Maybe it’s because, as a post-Enlightenment society, we crave scientific explanations for our beliefs. But neither the laws of physics nor the principles of chemistry can serve as a foundation for human rights. In the language of David Hume, science can tell us how the world is, but not how it ought to be. Philosophy can’t save human rights either. Immanuel Kant argued that humans deserve special respect because they are rational creatures, and therefore, ends in themselves. But that argument has problems too. Why should we only respect rational beings? And as individuals, are humans only as worthy as they are rational?
One reason we underestimate how much Christianity has influenced our thinking is that we’ve removed religious education from our schools. The same people who tout the virtues of being well-read skip right past the Bible, the most popular book in human history. To my amazement, I made it through 16 years of schooling without ever reading the Gospels. That thinking continues into adulthood, where we’ll binge-read biographies about some hot new tech CEO while skipping the one about the most important figure in Western history: Jesus Christ.
Recognizing the Influence of Religion
I’m not saying that we should force people to be religious. After all, I’m a tepid non-believer myself. But being secular doesn’t give you a hall pass to ignore your Christian influences. We should study religion not to dogmatically accept faith, but to understand the foundations of our worldview. As we do, we should ask ourselves: “Is Christianity true?” And if you think it’s bogus, then: “Why do I let these ideas influence my worldview so strongly?”
Even humanism, which prides itself on a kind of rationality that can only be achieved without the dogmas of religion, was seeded inside the soil of Christian ideas. Given that, it’s no coincidence that all the biggest international humanist conferences (except one) take place in cities inside of Christian countries: Oxford, London, Oslo, Washington D.C., Brussels, Hannover, London, Mumbai, Boston, Paris, and Amsterdam. If you investigate the intellectual lineage of humanism, you’ll see how it grew out of the seeds of Christ and how they were nurtured with the teachings of the Bible.

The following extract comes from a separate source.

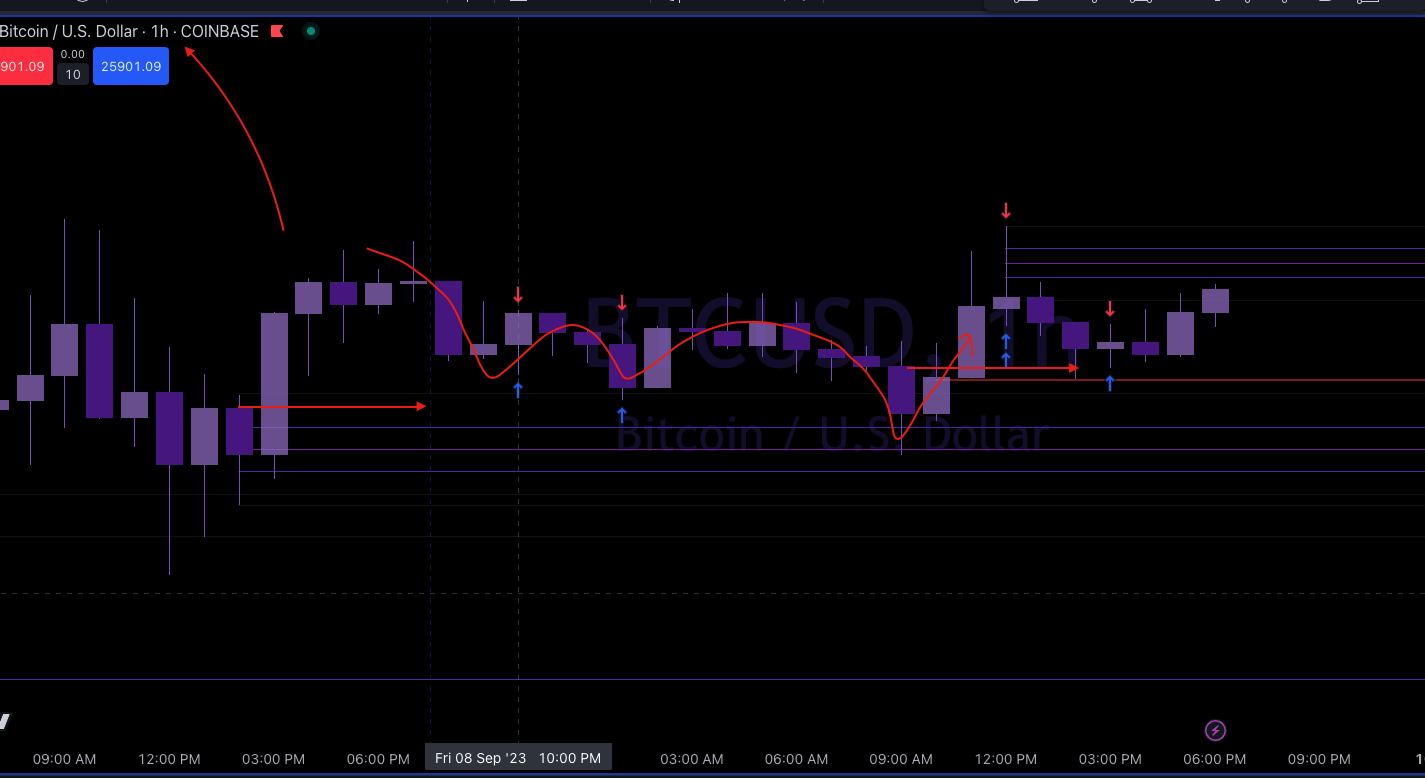Image resolution: width=1425 pixels, height=778 pixels.
Task: Toggle the chart timeframe by clicking 1h
Action: (162, 31)
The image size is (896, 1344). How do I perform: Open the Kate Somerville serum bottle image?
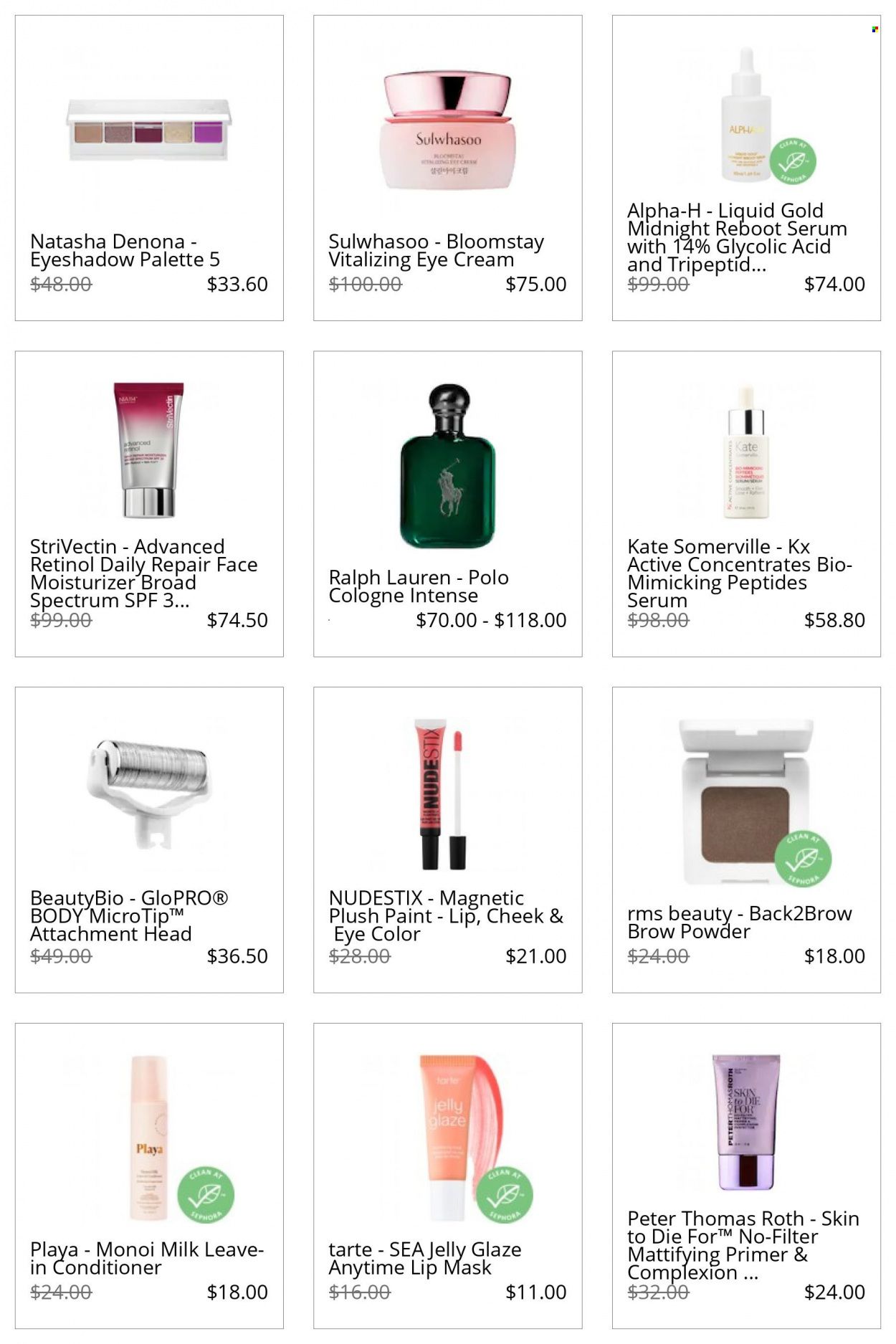point(745,452)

Ever since the Enlightenment, the march of intellectual progress has followed the compass of empiricism. Intellectuals in particular have tried to silence religious explanations for the creation of the world, and the decline of religious affiliation shows that their ideas are catching on. Look, I get it. The “Man in the Sky” idea of God seems ancient. Comical, even. Centering your life around a book written 2,000 years ago seems like the antithesis of progress. Even if old ideas tend to stick around because they’re true or useful, embracing all those old Biblical philosophies is lunacy in our fast-changing world. But something about this argument is unsatisfying.